Becomes quenched in the same manner as the fire of dry grass;’—The fire of dry grass cannot cook the sacrificial offerings, and it becomes quenched as soon as the offering is thrown into it, and also becomes extinguished; anything offered into it does not become burnt to ashes; and hence such an offering becomes futile; since it has been laid down that ‘one should not pour libations into fire that is not burning brightly, the fire embodies all deities;’—exactly of the same nature as the fire of dry grass is the unlearned Brāhmaṇa. This is what the text means by the words ‘As no libations are poured on ashes;’ just as the fire of dry gross becomes turned into ash before (burning the offerings), and people do not pour libations into such fire, similarly, the unlearned Brahman is not fed.—(168)

 

Explanatory notes by Ganganath Jha

Medhātithi is misrepresented by Buhler, who says that “according to Medhātithi the object of this verse is to admit virtuous and learned men, afflicted with bodily defects, as guests at rites in honour of the gods.” As a matter of fact, this explanation is adduced by Medhātithi as given by ‘others’; its meaning, given by himself being that ‘just as the thief and the rest are defilers of company, so equally blameworthy is the unlearned Brāhmaṇa also’,—exactly as Kullūka explains the verse.

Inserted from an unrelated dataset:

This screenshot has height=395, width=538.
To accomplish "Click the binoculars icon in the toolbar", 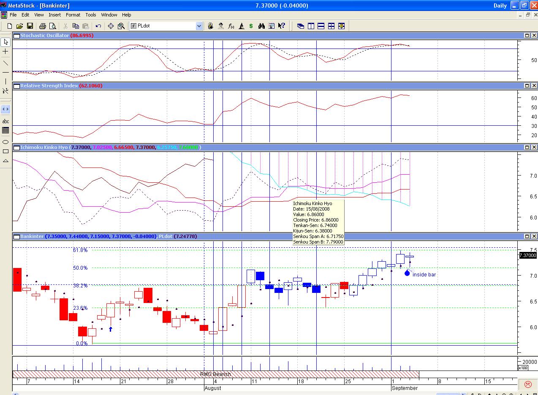I will click(261, 26).
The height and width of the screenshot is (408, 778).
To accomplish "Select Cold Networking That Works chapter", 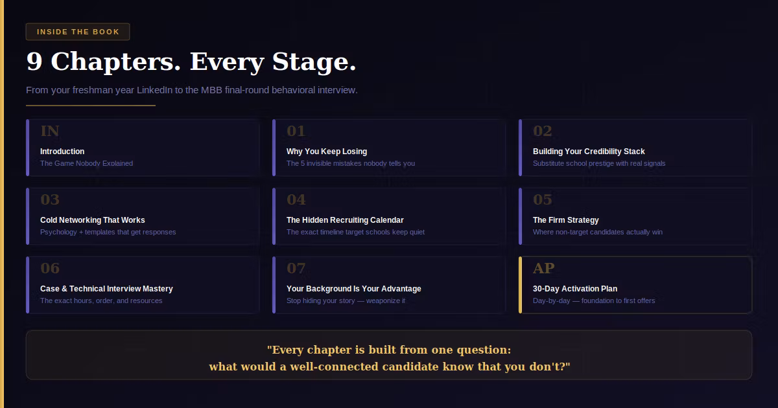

This verse is quoted in Hemādri (Śrāddha, p. 465);—and in Śrāddhakriyākaumudī (p. 41).

 

Comparative notes by various authors

Mahābhārata (13.90.46).—[Reproduces Manu, reading ‘śrāddham’ for ‘havyam.’]

Mahābhārata (13.90.46).—‘Just as a butter-oblation that is poured in extinguished fire reaches neither the Gods nor the Pitṛs, so also what is given to the dancer or the singer.’